> WORK REQUIRED
According to the text on information networks, what kind of networks form when objects of different types interact through relationships of different types?

> PAGE EXTRACT
+ + + + + + +

The analysis of social and information networks has gained wide attentions in computer science, physics, social science, biology, and other research communities, with exciting discoveries and successful applications. In most of the existing network research, networks are usually assumed to be homogenous, where nodes are objects from the same entity type (e.g., person) and links are relationships from the same relation type (e.g., friendship). However, in reality, objects of different types interact with each other via relationships of different types, forming heterogeneous, semi-structured information networks. Such kind of heterogeneous networks are ubiquitous, representing real-world systems ranging from social to scientific, engineering, or medical systems, and to e-commerce systems.

+ + + + + + +

> DATA SECTION
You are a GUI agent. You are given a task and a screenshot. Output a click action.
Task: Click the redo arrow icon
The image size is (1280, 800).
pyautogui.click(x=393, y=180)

+ + + + + + +

> RESULT FOR THIS TASK
Heterogeneous, semi-structured information networks.